BEGIN Listed records
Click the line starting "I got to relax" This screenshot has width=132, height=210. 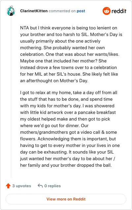point(69,92)

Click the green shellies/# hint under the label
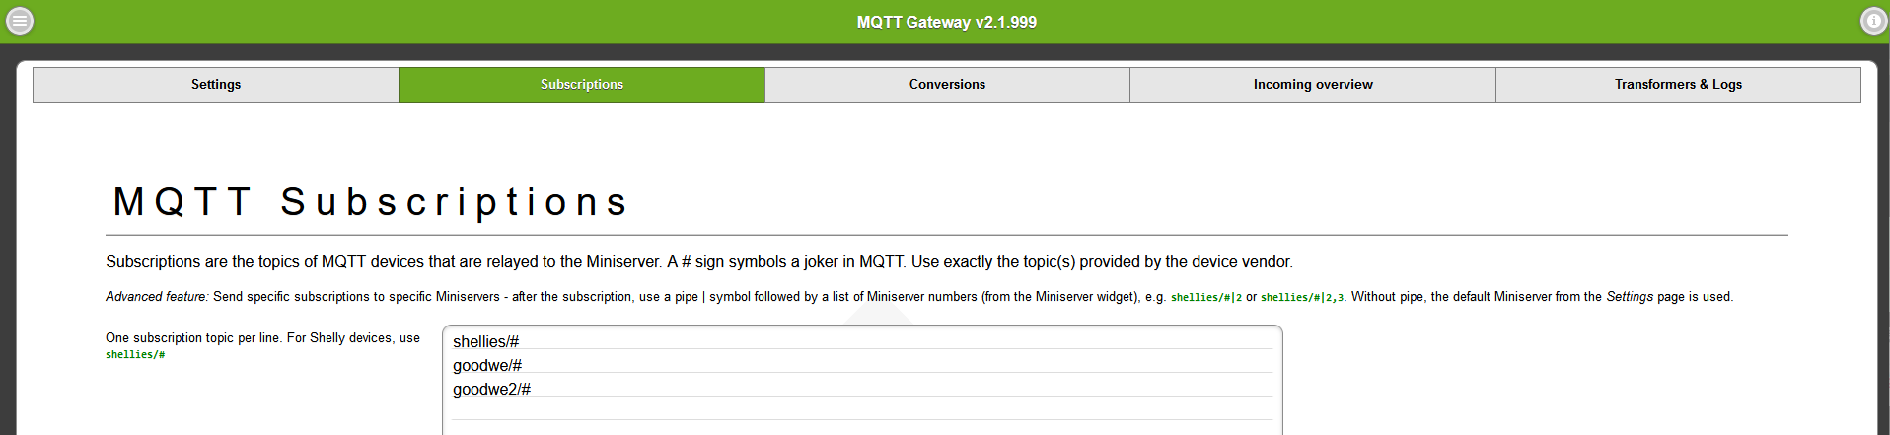tap(135, 355)

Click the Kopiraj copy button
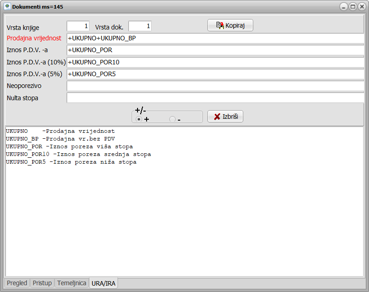tap(230, 25)
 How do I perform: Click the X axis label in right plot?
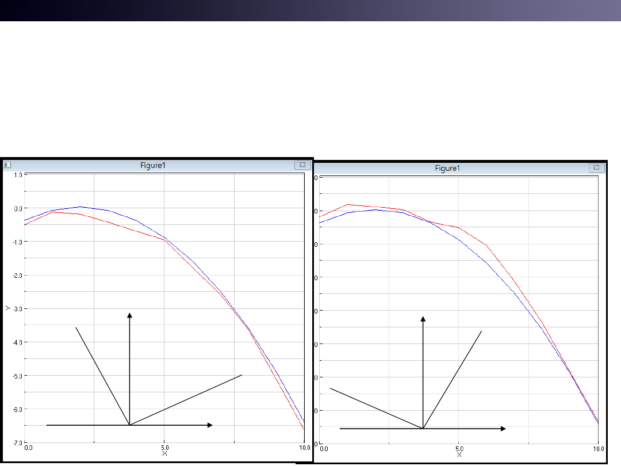(459, 454)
END Listed records
* _Problem requirements_
Give back word for word the lines from the one containing "How do I perform: Click" through the final line of the data above. Pictures are to be left out.

* _Answer below_
 How do I perform: Click the X axis label in right plot?
(459, 454)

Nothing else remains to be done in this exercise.